* TASKS AND EXERCISES
1 > List the keywords given for the article on building a plagiarized Arabic corpus.
2 > According to the article on building a plagiarized Arabic corpus, how many people speak Arabic as a first language?

* GIVEN PASSAGE
+--

Computación y Sistemas

versão On-line ISSN 2007-9737versão impressa ISSN 1405-5546

Comp. y Sist. vol.22 no.3 Ciudad de México Jul./Set. 2018

https://doi.org/10.13053/cys-22-3-3019

Articles of the Thematic Issue

Artificial Method for Building Monolingual Plagiarized Arabic Corpus

Adnen Mahmoud¹

Mounir Zrigui¹

^¹ University of Tunis, LaTICE Laboratory, Tunisia.

Abstract:

Plagiarism in textual documents is a widespread problem seen the large digital repository existing on the web. Moreover, it is difficult to make evaluation and comparison between solutions because of the lack of plagiarized resources in Arabic language publicly available. In this context, this paper describes automatic construction of a paraphrased corpus in order to deal with these issues and conduct our experiments, as follows: First, we collected a large corpus containing more than 12 million sentences from different resources. Then, we cleaned it up unnecessary data by applying a set of preprocessing techniques. After that, we used word2vec algorithm to create a vocabulary from the collected corpus. It extracted efficiently the semantic relationships between words to exploit. Subsequently, we replaced each word of the source corpus with the most similar vocabulary word based on an index used randomly to eventually obtain a suspect corpus. Different experiments are done. Thus, we varied the dimensions of vectors and window sizes to predict the correct context of words and identify the semantically closest words of the target.

Keywords: Arabic language; automatic creation; data collection; word embedding; paraphrase; plagiarism; semantic analysis

1 Introduction

Paraphrase allows the reuse of ideas or words in whole or in part from someone else without granting the necessary credit of the source text copied. This phenomenon is of great interest to researchers in order to deal with it. However, Arabic paraphrase detection adds the difficulty of Natural Language Processing (NLP), because of the lack of wide paraphrased corpora in Arabic language available publicly. In this context, the fundamental thought of this paper is to build a monolingual Arabic plagiarized corpus based on an artificial method. The rest of this paper is organized as follows: First, we present the problem statement, in section 2. Then, we expose an overview of related corpora and their properties, in section 3. Thereafter, we describe our proposed method for the construction of a paraphrased corpus in Arabic language, in section 4, and the experiments that we have done, in section 5. Finally, we end this paper by a conclusion and some future works to achieve, in section 6.

2 Problem Statement

The detection of plagiarism in textual documents is difficult because of the large amount of data exchanged in the web. This made unrecognized reuse much more prevalent. Thus, there are different levels of plagiarism, such as: word-to-word plagiarism, the obfuscation of the text content, and the reuse of the main idea independently of the words in the original text [¹].

However, plagiarism in Arabic documents has attracted the attention of the research community seen the complexities of Arabic language that they make hard to detect plagiarism in them.

In addition, Arabic language is the language of the Koran and the sacred book of Muslims and the 5^th widely used languages in the world [², ³]. It is spoken by more than 422 million people as a first language and by 250 million people as a second language [⁴].

Arabic language is characterized by an inflectional, derivational and nonconcatenative morphology compared to other languages, like Latin or English [⁵]. Among the specificities of Arabic language, which make its analysis more difficult, we mention:

- Arabic script is a Semitic language, which makes it different from other languages. Thus, an Arabic word is a sequence of related entities completely disjoint named sub-words, which in turn formed of one or more characters. It is indeed a morphologically complex language because of the existence of dots, diacritics, stacked letters, etc. [⁶, ⁷].

+--

Stored items from a collection:
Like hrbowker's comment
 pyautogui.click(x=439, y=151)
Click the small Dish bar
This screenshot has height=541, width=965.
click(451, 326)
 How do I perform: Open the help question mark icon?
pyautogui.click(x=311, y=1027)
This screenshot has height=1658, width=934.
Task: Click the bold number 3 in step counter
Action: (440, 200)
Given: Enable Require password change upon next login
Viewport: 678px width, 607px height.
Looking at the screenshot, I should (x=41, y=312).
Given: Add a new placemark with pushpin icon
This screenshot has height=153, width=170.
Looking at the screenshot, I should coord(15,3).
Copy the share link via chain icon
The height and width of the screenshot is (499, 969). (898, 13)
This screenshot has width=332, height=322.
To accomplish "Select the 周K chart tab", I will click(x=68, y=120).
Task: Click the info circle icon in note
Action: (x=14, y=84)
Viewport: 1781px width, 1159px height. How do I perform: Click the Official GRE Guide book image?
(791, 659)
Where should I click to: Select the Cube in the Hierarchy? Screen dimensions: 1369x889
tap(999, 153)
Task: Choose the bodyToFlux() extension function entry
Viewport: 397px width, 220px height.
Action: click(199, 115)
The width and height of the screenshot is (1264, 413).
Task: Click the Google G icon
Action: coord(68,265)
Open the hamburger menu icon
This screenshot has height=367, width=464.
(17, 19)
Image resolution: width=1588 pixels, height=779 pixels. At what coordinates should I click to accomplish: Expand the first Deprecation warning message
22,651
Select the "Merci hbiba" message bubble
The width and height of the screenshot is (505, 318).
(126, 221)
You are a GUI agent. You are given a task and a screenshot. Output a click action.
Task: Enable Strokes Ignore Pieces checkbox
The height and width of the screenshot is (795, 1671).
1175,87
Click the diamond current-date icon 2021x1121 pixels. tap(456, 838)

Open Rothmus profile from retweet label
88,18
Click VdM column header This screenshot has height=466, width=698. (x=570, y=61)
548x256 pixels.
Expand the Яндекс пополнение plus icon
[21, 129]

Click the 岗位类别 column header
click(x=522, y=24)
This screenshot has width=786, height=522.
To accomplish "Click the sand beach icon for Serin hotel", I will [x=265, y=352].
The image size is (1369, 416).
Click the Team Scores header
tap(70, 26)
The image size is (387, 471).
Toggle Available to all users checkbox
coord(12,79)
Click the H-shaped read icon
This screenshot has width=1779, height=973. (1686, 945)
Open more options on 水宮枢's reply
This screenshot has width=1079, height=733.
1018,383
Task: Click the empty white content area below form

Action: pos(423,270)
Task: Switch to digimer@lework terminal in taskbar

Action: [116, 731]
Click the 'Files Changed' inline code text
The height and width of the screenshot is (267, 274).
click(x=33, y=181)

+--

* SOLUTIONS IN ORDER
1 > Arabic language; automatic creation; data collection; word embedding; paraphrase; plagiarism; semantic analysis

2 > More than 422 million people.